When a record holds a picture, leave the picture out and copy everything else exactly.

Data to examine:

------------

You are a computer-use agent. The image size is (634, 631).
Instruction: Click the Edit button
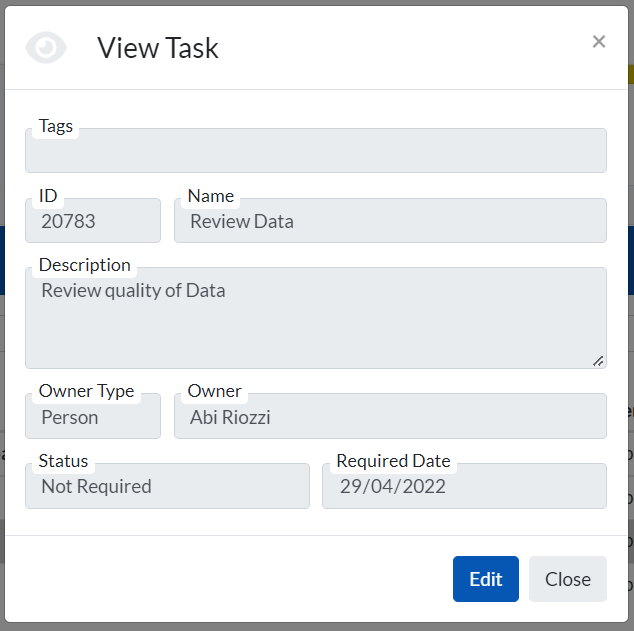click(x=485, y=579)
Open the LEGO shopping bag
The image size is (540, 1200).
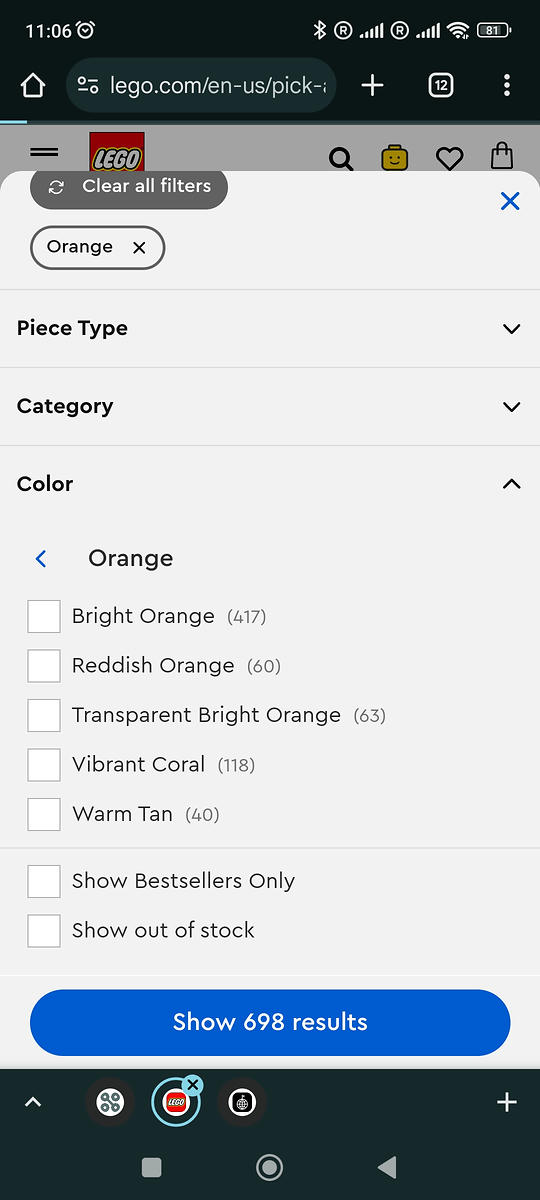coord(502,157)
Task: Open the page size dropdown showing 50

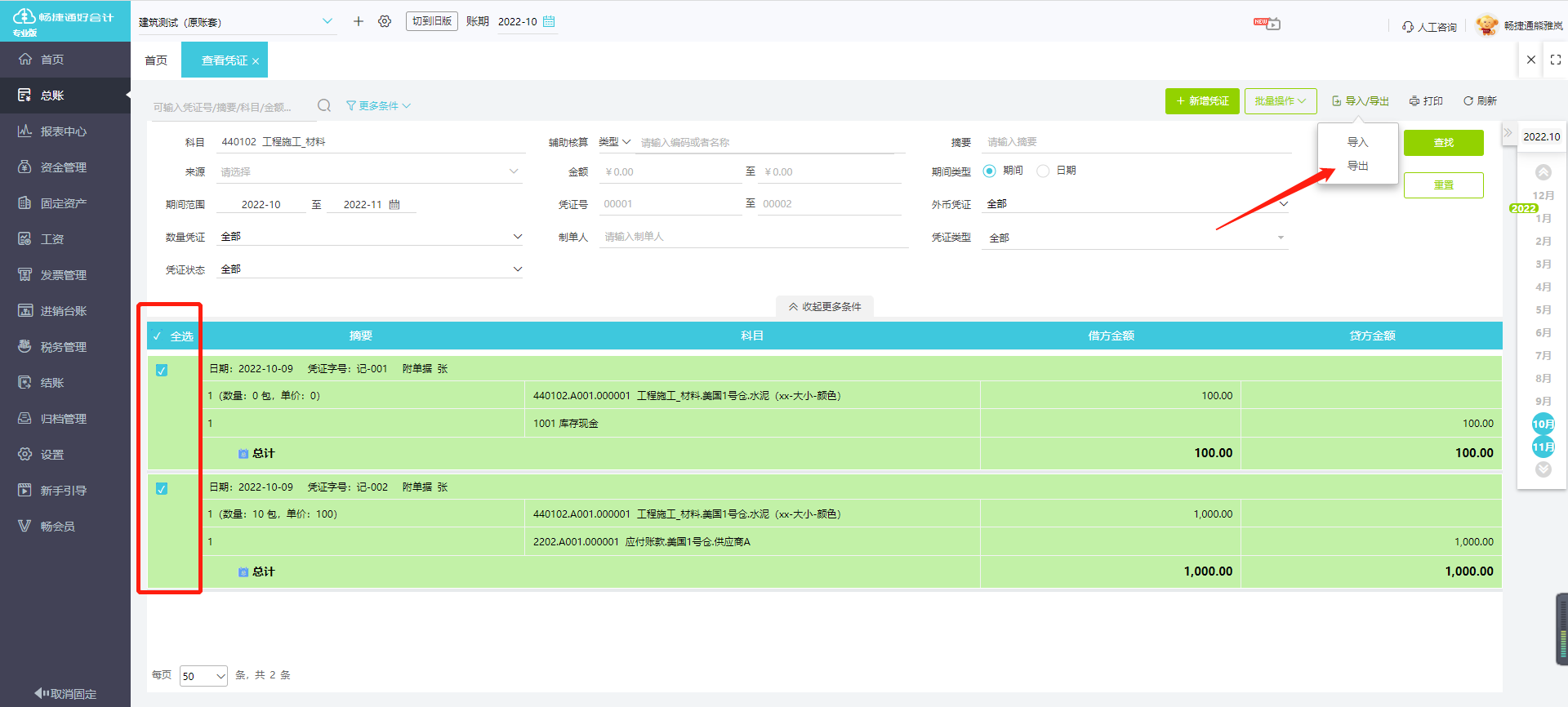Action: click(203, 676)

------------

Answer to the exercise:
You are a computer-use agent. The image size is (634, 631).
Instruction: Click the Edit button
click(x=485, y=579)
Open the LEGO shopping bag
The image size is (540, 1200).
coord(502,157)
Task: Open the page size dropdown showing 50

Action: click(203, 676)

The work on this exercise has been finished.